Update: I did manage to create some fake data now and further isolated the issue. I cannot attach the files nor links. So you'd need to create them on your own.
So first run this to create some fake logs:
| makeresults | eval id=1 | eval number= 816341959
| append [|makeresults | eval id=1 | eval number=816295885]
| fields - _time
| outputlookup testlog.csv
And now run this to create a lookup:
| makeresults | eval color="Purple" | eval number=816295885 | fields - _time
| outputlookup testlookup.csv
Now that we got the files, run this:
|inputlookup testlog.csv
| eval number=mvindex(number,0,0)
| lookup testlookup.csv number output color as color1
| eval mydump=number
| eval mydump2=color
| eventstats dc(test.id) as ids by number
| lookup testlookup.csv number output color as color2
| search number=816295885
Result:
color1 is null
color2 is "Purple" as it should be
Things you can play around with:
- Remove the mvindex -> it will populate color1 correctly
- Remove the eventstats -> it will populate color1 correctly (even though there is nothing which affects this field at that point)
- in the testlog.csv switch around the two values -> it will populate color1 correctly
- switch the value which is NOT looked up (816341959) to 100 -> it will populate color1 correctly (from 816295885)

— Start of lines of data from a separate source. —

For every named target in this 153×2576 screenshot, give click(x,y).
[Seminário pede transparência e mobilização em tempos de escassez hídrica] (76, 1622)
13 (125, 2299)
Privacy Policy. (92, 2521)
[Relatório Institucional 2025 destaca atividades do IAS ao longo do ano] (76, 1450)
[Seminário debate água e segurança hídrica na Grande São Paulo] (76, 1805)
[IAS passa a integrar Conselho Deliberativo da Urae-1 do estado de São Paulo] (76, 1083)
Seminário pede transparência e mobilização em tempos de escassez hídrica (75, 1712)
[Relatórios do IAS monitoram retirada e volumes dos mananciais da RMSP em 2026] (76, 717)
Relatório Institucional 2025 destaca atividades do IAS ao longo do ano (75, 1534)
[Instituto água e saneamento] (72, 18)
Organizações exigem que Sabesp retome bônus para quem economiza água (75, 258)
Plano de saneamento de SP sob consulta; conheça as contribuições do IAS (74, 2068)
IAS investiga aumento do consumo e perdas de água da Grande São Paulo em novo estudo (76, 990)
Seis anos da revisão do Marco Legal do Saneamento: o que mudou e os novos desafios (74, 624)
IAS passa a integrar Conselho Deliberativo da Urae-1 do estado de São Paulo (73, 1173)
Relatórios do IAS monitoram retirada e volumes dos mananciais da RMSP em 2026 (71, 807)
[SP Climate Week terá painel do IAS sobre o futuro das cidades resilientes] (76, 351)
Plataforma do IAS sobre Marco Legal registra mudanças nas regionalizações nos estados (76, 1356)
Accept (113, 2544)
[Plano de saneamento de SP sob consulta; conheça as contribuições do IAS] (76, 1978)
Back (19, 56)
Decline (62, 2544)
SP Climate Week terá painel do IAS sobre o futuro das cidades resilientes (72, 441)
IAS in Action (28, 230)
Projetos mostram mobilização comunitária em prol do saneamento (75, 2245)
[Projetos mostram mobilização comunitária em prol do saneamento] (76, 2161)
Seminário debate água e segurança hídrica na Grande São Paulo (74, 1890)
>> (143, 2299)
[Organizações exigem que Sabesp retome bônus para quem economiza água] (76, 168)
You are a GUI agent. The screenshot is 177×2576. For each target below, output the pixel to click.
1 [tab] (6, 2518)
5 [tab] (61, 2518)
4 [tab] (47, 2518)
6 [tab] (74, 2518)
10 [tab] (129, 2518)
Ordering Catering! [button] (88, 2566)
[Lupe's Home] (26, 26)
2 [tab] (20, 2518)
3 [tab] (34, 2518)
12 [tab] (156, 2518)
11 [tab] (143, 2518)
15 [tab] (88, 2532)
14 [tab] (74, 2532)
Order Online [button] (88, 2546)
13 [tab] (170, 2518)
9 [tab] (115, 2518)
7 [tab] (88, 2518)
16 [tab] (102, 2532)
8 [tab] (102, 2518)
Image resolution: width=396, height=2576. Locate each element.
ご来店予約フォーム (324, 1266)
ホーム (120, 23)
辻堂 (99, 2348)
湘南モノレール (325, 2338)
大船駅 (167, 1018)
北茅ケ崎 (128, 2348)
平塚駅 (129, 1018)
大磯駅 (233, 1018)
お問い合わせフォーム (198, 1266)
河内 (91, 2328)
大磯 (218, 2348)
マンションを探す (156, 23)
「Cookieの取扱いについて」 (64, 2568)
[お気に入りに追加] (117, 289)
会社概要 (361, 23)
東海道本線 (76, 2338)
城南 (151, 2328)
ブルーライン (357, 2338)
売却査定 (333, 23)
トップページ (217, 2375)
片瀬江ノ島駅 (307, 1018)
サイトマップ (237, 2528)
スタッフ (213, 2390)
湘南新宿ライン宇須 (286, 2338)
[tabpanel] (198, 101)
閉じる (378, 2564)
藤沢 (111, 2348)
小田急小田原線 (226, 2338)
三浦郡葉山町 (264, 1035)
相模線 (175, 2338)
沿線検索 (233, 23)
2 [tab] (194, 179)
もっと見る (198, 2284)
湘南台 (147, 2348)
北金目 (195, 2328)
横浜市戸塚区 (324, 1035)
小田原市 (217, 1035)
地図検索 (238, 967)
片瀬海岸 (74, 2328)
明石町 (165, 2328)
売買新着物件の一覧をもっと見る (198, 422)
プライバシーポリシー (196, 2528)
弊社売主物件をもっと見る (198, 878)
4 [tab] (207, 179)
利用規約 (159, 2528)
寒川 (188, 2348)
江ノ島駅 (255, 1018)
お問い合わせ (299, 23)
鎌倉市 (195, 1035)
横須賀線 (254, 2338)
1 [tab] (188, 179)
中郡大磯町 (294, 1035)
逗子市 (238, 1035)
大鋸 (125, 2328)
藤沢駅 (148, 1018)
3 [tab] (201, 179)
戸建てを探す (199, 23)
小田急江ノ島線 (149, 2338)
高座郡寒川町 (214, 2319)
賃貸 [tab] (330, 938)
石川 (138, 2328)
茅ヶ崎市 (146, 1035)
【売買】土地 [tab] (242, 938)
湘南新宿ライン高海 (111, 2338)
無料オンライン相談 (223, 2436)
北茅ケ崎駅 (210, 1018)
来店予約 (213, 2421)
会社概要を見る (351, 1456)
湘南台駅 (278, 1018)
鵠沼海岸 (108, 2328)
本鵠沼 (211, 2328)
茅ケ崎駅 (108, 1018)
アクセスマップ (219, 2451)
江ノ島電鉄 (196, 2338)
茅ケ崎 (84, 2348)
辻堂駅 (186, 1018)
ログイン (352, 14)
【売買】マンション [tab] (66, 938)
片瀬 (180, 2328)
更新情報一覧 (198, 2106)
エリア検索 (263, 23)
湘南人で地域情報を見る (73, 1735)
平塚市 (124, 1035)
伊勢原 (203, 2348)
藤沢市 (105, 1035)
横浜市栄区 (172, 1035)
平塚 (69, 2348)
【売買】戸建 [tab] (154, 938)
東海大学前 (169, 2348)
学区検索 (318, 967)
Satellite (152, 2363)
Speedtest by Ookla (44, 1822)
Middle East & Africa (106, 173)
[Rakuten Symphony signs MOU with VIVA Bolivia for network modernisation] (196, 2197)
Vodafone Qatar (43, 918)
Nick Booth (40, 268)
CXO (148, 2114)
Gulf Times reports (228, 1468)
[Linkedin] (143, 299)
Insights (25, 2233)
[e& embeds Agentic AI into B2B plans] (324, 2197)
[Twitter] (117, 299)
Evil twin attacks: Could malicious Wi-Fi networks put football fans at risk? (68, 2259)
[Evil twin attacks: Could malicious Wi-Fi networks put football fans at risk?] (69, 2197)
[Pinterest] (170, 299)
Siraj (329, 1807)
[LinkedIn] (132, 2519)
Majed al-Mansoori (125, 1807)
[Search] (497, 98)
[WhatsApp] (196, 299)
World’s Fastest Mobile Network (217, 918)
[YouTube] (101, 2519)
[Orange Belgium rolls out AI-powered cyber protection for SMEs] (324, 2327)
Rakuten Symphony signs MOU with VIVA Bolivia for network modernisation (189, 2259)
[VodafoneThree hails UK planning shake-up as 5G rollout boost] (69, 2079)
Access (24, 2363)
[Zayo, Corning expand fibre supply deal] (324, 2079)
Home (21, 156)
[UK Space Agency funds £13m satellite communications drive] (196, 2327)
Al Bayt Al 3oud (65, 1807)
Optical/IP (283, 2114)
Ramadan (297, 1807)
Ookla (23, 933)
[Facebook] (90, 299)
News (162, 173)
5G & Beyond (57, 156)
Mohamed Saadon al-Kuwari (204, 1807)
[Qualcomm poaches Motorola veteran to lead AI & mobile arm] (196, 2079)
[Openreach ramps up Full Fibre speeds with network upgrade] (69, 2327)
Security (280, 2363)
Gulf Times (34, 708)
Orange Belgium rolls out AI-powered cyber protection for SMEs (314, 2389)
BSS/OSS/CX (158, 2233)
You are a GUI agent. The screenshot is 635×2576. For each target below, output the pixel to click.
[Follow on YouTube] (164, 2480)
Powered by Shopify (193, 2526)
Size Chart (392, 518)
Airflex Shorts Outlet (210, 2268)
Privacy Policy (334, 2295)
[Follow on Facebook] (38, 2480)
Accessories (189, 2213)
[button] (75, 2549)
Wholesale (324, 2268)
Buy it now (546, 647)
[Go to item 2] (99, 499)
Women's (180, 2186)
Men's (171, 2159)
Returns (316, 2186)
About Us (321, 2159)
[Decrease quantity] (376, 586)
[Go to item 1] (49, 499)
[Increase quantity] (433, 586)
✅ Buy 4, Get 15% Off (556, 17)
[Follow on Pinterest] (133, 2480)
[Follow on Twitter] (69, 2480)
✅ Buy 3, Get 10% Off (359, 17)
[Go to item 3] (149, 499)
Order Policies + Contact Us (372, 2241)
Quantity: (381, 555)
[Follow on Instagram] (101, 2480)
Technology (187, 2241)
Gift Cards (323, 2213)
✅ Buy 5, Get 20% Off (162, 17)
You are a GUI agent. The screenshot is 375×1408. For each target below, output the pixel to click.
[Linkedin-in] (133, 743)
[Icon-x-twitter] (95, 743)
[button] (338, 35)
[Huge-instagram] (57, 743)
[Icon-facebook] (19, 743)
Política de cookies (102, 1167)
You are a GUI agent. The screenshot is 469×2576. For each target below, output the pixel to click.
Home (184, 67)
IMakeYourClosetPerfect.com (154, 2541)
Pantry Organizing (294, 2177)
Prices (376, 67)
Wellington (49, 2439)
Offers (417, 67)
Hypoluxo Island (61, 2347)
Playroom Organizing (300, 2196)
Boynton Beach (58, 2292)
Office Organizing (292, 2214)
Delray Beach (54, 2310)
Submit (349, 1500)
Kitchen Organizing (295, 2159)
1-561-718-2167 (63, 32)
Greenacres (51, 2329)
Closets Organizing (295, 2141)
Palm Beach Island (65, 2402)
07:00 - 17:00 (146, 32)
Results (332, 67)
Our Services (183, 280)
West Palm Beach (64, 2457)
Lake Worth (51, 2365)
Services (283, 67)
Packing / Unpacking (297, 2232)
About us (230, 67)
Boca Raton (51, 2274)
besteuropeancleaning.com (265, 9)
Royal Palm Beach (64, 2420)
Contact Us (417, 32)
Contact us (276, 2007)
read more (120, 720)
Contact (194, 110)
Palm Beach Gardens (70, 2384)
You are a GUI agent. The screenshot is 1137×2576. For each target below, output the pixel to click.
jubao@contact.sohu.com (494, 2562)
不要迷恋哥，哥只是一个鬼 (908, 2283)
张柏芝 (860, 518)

- now switch the value which is NOT looked up to 916341959 -> it will populate color1 correctly (from 816295885)
This basically means that with numbers in this range of ~816295885 splunk becomes unreliable, if it is at a location of a similar lookup, which is extremely bad.
You can even do this:
| makeresults | eval number= 816295885
| append [ makeresults | eval number=816341959]
| table number
| lookup testlookup.csv number output color
Even though only 816295885 is in the lookup, the color will also be found for 816341959, which is even more extremely bad I guess.
Splunk Version 7.2 was used in this case. Don't know if this is version specific.